A Mason-Dixon poll has Marco Rubio effectively tied with Jeb Bush among Florida Republicans. Rubio is supported by 31 percent; Bush by 30 percent. Ted Cruz is next with 8 percent. Then comes Rand Paul at 7 percent and Scott Walker at 2 percent. The margin of error is 5 points.

Earlier this month, before Rubio rolled out his campaign, a Quinnipiac poll had Bush polling at 24 percent among Republicans, Walker at 15 percent and Rubio at 12 percent. From these two polls, one could infer that the Rubio rollout enabled him to capture nearly all of Walker’s support. However, I question whether just two polls, taken at such an early stage by two different outfits, provide a sound basis for such an inference.

What seems clear is that Rubio’s rollout was impressive. Politico reports:

[T]he poll results don’t really surprise some top Florida Bush backers who watched Rubio’s Monday announcement at Miami’s Freedom Tower with a mixture of awe and dread.

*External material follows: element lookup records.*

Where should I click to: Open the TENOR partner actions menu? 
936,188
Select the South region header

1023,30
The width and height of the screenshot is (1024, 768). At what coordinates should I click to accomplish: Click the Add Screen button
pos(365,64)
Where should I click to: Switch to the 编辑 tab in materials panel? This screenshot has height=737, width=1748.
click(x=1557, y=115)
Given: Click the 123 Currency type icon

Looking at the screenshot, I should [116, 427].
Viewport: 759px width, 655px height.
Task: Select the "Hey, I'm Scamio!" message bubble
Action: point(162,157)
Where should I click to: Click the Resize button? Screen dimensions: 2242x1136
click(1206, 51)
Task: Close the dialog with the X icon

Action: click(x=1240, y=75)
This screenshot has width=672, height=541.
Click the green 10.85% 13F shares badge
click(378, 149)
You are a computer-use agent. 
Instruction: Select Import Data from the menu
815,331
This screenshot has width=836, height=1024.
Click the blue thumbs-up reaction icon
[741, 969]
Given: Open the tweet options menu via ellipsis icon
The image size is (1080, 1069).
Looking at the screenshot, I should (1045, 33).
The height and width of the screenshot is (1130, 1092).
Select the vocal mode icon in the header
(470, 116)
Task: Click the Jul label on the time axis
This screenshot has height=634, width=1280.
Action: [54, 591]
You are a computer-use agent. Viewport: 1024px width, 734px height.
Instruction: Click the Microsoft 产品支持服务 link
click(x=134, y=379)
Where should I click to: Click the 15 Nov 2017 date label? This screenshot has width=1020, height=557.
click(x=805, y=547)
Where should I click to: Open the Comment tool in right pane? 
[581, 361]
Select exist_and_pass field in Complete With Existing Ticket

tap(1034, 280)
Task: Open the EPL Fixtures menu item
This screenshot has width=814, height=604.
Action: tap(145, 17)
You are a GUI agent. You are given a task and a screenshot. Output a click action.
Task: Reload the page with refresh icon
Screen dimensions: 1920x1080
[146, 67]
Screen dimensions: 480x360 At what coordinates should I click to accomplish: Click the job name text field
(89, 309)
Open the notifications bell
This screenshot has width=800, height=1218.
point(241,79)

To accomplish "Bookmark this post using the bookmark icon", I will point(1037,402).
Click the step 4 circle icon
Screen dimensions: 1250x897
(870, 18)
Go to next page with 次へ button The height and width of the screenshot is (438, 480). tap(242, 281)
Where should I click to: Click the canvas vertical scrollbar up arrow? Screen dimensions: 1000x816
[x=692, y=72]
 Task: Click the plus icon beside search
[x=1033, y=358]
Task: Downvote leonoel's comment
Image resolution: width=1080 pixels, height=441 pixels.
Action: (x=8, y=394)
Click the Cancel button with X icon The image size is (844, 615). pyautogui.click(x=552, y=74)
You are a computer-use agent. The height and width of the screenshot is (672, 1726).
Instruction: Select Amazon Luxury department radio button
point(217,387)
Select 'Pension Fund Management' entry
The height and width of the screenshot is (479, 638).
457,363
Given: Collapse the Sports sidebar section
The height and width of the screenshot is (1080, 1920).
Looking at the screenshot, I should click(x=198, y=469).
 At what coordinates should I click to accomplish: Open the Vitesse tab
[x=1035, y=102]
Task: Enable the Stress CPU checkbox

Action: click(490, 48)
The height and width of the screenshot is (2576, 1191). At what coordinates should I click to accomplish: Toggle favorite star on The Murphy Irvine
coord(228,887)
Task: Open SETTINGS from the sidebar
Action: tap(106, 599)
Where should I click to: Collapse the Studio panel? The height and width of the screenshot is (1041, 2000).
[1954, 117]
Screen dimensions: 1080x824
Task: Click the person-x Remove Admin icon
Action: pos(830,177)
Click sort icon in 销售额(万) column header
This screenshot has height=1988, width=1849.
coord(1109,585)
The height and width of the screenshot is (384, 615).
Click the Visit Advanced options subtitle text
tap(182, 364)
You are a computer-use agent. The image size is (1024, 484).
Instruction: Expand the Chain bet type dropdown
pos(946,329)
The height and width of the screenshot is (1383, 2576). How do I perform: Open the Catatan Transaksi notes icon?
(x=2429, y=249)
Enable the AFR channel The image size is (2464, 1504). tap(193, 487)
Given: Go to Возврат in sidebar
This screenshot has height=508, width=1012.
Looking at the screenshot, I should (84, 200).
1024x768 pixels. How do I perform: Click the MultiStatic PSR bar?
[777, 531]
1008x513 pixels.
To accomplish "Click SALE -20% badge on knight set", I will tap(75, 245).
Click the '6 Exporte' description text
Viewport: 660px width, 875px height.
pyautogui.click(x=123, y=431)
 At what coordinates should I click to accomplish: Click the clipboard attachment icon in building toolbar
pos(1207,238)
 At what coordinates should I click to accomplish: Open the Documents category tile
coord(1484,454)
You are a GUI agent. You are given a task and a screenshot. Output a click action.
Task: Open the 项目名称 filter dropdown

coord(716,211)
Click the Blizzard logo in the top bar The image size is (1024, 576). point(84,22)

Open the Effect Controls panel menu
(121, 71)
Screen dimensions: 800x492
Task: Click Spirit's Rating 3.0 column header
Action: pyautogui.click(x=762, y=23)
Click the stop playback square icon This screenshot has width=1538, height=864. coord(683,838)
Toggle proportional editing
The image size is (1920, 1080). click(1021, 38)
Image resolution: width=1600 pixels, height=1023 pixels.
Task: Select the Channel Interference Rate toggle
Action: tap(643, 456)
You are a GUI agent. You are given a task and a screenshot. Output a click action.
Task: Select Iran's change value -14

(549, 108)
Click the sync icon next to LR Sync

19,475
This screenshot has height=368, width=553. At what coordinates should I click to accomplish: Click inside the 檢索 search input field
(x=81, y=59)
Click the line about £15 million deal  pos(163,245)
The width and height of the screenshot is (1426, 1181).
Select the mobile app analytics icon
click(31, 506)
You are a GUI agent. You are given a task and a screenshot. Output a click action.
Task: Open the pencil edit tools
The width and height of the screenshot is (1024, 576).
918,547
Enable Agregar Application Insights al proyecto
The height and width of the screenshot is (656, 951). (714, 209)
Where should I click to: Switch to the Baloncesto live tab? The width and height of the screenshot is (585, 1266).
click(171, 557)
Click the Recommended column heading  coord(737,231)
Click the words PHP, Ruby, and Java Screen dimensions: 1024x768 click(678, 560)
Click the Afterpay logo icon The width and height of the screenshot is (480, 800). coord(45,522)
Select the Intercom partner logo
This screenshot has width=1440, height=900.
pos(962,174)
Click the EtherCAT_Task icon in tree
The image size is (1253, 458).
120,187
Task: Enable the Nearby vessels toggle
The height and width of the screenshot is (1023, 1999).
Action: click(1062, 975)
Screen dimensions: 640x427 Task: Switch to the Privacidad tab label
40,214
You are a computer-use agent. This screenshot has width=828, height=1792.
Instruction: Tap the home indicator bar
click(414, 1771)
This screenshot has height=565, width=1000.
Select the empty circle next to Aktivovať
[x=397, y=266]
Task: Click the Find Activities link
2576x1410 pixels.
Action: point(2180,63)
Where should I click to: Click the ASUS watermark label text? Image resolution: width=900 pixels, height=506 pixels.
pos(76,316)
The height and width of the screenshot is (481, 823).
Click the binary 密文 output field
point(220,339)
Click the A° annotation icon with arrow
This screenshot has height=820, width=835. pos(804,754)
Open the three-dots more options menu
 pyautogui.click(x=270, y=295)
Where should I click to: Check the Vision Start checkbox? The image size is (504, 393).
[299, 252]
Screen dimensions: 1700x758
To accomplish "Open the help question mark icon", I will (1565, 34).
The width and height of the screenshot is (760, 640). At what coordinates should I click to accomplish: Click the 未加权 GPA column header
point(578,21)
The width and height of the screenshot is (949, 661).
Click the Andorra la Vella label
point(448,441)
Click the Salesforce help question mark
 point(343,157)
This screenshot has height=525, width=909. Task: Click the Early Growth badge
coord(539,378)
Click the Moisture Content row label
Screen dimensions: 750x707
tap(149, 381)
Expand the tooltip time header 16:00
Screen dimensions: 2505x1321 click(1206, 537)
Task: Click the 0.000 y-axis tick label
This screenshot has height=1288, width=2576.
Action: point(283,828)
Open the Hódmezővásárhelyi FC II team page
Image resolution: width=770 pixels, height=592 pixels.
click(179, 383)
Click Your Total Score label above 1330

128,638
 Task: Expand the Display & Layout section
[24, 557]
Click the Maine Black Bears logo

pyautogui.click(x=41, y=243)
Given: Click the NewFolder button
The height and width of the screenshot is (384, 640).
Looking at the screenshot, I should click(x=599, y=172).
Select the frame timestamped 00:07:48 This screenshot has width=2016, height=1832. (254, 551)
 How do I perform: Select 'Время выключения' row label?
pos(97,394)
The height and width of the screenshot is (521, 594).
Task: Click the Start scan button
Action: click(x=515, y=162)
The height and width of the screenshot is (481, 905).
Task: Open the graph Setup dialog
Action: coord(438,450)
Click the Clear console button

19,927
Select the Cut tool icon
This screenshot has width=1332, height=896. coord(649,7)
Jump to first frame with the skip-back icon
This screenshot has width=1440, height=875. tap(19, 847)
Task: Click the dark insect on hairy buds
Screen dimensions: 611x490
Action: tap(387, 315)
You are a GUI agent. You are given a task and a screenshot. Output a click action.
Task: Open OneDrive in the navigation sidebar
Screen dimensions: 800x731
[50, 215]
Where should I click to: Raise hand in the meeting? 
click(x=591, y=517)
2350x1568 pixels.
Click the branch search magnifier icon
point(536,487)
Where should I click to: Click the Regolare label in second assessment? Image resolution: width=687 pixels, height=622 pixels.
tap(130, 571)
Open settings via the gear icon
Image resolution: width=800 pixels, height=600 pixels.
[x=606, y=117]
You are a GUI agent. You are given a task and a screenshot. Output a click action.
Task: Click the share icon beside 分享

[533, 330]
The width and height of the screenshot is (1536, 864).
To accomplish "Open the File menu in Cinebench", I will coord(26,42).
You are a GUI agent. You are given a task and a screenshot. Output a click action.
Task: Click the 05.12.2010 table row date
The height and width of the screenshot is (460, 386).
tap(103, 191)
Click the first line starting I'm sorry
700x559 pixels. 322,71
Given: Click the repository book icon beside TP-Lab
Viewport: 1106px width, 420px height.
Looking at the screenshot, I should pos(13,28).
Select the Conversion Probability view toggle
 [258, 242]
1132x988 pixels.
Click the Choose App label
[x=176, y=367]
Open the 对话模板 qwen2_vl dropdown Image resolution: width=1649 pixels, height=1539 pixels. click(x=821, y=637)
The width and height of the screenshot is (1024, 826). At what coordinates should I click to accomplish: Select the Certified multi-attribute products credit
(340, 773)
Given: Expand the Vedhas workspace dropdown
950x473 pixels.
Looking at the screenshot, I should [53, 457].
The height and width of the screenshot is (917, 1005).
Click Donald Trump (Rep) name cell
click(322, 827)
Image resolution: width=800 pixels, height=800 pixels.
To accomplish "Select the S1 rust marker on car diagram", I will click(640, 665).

“Man, that guy is good and we could be in trouble,” said one major Bush backer, adding that friends and a relative from out of state told the supporter to back Rubio instead of the former governor.

“Not only was the stagecraft right, but so was the tone of the speech,” said another. “I love Jeb more than anything, but Rubio has the same ideas and he’s a better messenger with a better story.”

Can you imagine Jeb Bush reaching the same conclusion and eventually stepping aside to back his former protege — the honorary Hispanic deferring to the genuine one? I can, though much would have to happen to bring about this scenario.